DISCOS
Iron and Wine
The Shepherd's Dog
· 09 Abr 2008 · 08:00 ·
Iron and Wine
The Shepherd's Dog
2007
Sub Pop / Popstock!


Sítios oficiais:
- Iron and Wine
- Sub Pop
- Popstock!
Iron and Wine
The Shepherd's Dog
2007
Sub Pop / Popstock!


Sítios oficiais:
- Iron and Wine
- Sub Pop
- Popstock!
Dar uma no cravo e outra na ferradura pode bem ser a melhor solução para que Sam Beam mantenha interessantes os seus dias intermináveis.
Raros são os discos recentes que, tão declaradamente quanto The Shepherd’s Dog, aproximam o seu forro visual e a génese do conteúdo musical. O que, para já, só prova que um Álbum com “A” grande continua ainda a depender de um suporte físico que favoreça novas leituras do objecto e tudo mais. Esse debate terá de ser adiado até uma próxima vez, porque o momento pertence somente a Iron and Wine, também conhecido por Sam Beam - são da sua autoria as reveladoras pinturas incluídas na frente, verso e interior do terceiro longa-duração The Shepherd’s Dog, que pronuncia a retoma do percurso central após uma série de EPs mais aventureiros. Admitindo que a figura semelhante a Cristo - representada no verso do disco - se trata realmente de um auto-retrato, podia-se até acusar Sam Beam de uma presunção desmedida. Presunção essa que, contudo, é desmentida por tudo aquilo que permanece imutável na palete sonora de Iron and Wine: a naturalidade de quem parece não ter de se esforçar muito para obter óptimos resultados e uma muito bem balanceada essência que distingue as canções duradouras das efémeras. A vaca pode até tossir, em jeito de denunciar Iron and Wine como um objecto datado (tão 2002...), mas as grandes canções continuam por aqui.

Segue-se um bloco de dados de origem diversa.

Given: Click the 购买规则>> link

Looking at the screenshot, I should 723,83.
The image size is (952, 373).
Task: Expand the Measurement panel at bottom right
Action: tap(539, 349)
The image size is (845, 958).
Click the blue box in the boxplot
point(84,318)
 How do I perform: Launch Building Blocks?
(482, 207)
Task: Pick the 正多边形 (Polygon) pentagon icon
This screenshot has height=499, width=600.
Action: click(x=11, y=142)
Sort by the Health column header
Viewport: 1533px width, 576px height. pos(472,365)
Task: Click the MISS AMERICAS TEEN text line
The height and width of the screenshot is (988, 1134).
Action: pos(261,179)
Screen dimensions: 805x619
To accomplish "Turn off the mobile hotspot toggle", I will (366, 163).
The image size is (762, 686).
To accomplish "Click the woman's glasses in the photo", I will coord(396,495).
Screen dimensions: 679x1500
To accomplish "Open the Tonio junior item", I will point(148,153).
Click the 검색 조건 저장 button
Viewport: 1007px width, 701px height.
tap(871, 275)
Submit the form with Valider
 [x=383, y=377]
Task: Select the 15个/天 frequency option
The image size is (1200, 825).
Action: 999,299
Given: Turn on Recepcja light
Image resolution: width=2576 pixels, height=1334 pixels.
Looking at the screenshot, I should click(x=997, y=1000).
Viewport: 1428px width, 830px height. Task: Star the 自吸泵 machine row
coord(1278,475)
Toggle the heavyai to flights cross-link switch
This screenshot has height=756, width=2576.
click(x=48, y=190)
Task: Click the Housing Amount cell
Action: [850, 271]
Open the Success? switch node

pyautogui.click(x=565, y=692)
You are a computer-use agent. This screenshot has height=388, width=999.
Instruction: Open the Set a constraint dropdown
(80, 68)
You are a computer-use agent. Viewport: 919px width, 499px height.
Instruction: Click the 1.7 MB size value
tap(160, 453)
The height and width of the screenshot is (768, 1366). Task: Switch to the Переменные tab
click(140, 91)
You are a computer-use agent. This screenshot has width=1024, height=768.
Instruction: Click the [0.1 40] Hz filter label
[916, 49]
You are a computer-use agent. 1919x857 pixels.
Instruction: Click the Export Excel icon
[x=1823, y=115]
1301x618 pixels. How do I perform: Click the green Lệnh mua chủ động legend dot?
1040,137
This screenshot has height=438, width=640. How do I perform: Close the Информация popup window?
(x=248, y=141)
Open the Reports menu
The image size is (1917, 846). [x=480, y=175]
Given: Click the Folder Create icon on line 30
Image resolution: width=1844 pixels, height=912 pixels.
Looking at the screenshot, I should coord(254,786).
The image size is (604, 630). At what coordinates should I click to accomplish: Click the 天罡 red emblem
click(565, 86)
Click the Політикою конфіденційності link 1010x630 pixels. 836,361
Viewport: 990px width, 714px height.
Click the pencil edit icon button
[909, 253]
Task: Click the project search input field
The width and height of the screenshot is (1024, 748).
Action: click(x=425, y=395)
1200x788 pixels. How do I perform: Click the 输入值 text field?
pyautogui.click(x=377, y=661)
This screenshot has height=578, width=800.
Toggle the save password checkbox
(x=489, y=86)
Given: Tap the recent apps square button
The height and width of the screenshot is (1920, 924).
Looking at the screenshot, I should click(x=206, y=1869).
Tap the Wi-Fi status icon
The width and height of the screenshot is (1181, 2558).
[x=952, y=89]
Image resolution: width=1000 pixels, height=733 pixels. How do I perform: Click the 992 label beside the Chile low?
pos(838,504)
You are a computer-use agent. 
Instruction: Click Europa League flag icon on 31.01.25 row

Os milagres da multiplicação – e a ideia de um Sam Beam de Galileia - surgem só depois quando The Shepherd’s Dog “abre o livro” e oferece um recital de soluções e expansividade rock para tudo o que nos primeiros tempos era apenas solenidade folk reduzida a um ambiente intimo para usufruição de um casal amoroso. Confirma-se que agora as canções demonstram maior inquietude: anulam a ameaça da monotonia através de diversificação de instrumentos e propósitos para os mesmos, propagam a inimitável graça celestial da voz de Sam Beam por entre extensões entre o dubby e a psicadélica antes de levantar voo. Percebe-se agora que foi altamente enriquecedor o período dispendido com os Calexico nas gravações de In the Reins, pois The Shepherd’s Dog é também disco destemido no pular do arame farpado imposto pela convenção folk . Fica provado que Sam Beam não é apenas um rosto pacifico sobre uma almofada com um padrão de céu estrelado – embora as mais emblemáticas fotos promocionais associadas a Iron and Wine possam indicar o contrário.

Não sejam dados olhos a isso ou ouvidos às más línguas que conspirem contra o homem que fez de Our Endless Numbered Days uma escolha certíssima para a vaga de disco único a levar para uma ilha deserta. Disco completo, note-se – e não três ou quatro ficheiros num leitor de MP3. Uma vez mais, a blindagem que The Shepherd’s Dog adquire como um todo favorece até o bom nome de Iron and Wine, ou não fosse alguém confundir a sua música fragmentada, tal como escutada ao trailer de um qualquer filme dramático qualitativamente dúbio, com um single hipoteticamente usado numa campanha publicitária encomendada por uma empresa de telecomunicações apostada em obter o mesmo efeito lacrimoso.

Sem atraiçoar ou perturbar o aperfeiçoamento assegurado durante os dias passados, o presente Iron and Wine pode ser realmente projectado no símbolo e gravura do cão do pastor - como se, num acto que mistura rebeldia e inviolável lealdade, Sam Beam optasse por ir à caça de inéditos desafios e revestimentos para as suas canções, sem nunca abandonar por completo a lucidez de espírito e pureza bruta próprios do carácter bucólico que sempre lhe apregoaram. E, por tudo ser tão fértil neste terreno fronteiriço, não se vislumbra qualquer desprestigio a um Iron and Wine renovado e expandido.